Task goal » Put every line of the material below into a Markdown table with the columns "Row" and "Line". Give each line's number in Row and its text in Line, and skip blank lines.

....

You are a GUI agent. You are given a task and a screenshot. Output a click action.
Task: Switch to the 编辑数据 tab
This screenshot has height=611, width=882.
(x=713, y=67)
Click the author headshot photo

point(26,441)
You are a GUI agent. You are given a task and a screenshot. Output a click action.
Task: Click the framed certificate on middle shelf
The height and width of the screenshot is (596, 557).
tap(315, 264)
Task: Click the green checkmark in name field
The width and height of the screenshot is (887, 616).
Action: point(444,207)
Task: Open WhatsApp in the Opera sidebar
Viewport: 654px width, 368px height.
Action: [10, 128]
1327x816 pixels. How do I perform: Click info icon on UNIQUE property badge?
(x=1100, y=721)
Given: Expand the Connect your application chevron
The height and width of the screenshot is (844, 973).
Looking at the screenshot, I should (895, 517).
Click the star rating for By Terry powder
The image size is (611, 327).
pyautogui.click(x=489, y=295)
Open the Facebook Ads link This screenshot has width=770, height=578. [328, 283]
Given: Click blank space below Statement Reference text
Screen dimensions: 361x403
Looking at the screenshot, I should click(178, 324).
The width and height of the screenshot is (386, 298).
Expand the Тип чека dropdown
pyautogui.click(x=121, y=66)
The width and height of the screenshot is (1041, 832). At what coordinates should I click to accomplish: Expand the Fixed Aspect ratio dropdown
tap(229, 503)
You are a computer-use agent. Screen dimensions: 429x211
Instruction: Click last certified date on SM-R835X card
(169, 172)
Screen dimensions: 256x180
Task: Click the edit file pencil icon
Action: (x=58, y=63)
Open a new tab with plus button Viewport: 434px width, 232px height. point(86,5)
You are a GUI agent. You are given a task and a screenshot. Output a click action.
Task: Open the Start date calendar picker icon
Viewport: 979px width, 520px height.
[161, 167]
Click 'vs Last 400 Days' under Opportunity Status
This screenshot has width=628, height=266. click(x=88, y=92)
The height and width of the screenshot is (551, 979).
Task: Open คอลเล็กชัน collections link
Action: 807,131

....

Solution for this problem »
| Row | Line |
|---|---|
| 1 | You are a GUI agent. You are given a task and a screenshot. Output a click action. |
| 2 | Task: Switch to the 编辑数据 tab |
| 3 | This screenshot has height=611, width=882. |
| 4 | (x=713, y=67) |
| 5 | Click the author headshot photo |
| 6 | point(26,441) |
| 7 | You are a GUI agent. You are given a task and a screenshot. Output a click action. |
| 8 | Task: Click the framed certificate on middle shelf |
| 9 | The height and width of the screenshot is (596, 557). |
| 10 | tap(315, 264) |
| 11 | Task: Click the green checkmark in name field |
| 12 | The width and height of the screenshot is (887, 616). |
| 13 | Action: point(444,207) |
| 14 | Task: Open WhatsApp in the Opera sidebar |
| 15 | Viewport: 654px width, 368px height. |
| 16 | Action: [10, 128] |
| 17 | 1327x816 pixels. How do I perform: Click info icon on UNIQUE property badge? |
| 18 | (x=1100, y=721) |
| 19 | Given: Expand the Connect your application chevron |
| 20 | The height and width of the screenshot is (844, 973). |
| 21 | Looking at the screenshot, I should (895, 517). |
| 22 | Click the star rating for By Terry powder |
| 23 | The image size is (611, 327). |
| 24 | pyautogui.click(x=489, y=295) |
| 25 | Open the Facebook Ads link This screenshot has width=770, height=578. [328, 283] |
| 26 | Given: Click blank space below Statement Reference text |
| 27 | Screen dimensions: 361x403 |
| 28 | Looking at the screenshot, I should click(178, 324). |
| 29 | The width and height of the screenshot is (386, 298). |
| 30 | Expand the Тип чека dropdown |
| 31 | pyautogui.click(x=121, y=66) |
| 32 | The width and height of the screenshot is (1041, 832). At what coordinates should I click to accomplish: Expand the Fixed Aspect ratio dropdown |
| 33 | tap(229, 503) |
| 34 | You are a computer-use agent. Screen dimensions: 429x211 |
| 35 | Instruction: Click last certified date on SM-R835X card |
| 36 | (169, 172) |
| 37 | Screen dimensions: 256x180 |
| 38 | Task: Click the edit file pencil icon |
| 39 | Action: (x=58, y=63) |
| 40 | Open a new tab with plus button Viewport: 434px width, 232px height. point(86,5) |
| 41 | You are a GUI agent. You are given a task and a screenshot. Output a click action. |
| 42 | Task: Open the Start date calendar picker icon |
| 43 | Viewport: 979px width, 520px height. |
| 44 | [161, 167] |
| 45 | Click 'vs Last 400 Days' under Opportunity Status |
| 46 | This screenshot has width=628, height=266. click(x=88, y=92) |
| 47 | The height and width of the screenshot is (551, 979). |
| 48 | Task: Open คอลเล็กชัน collections link |
| 49 | Action: 807,131 |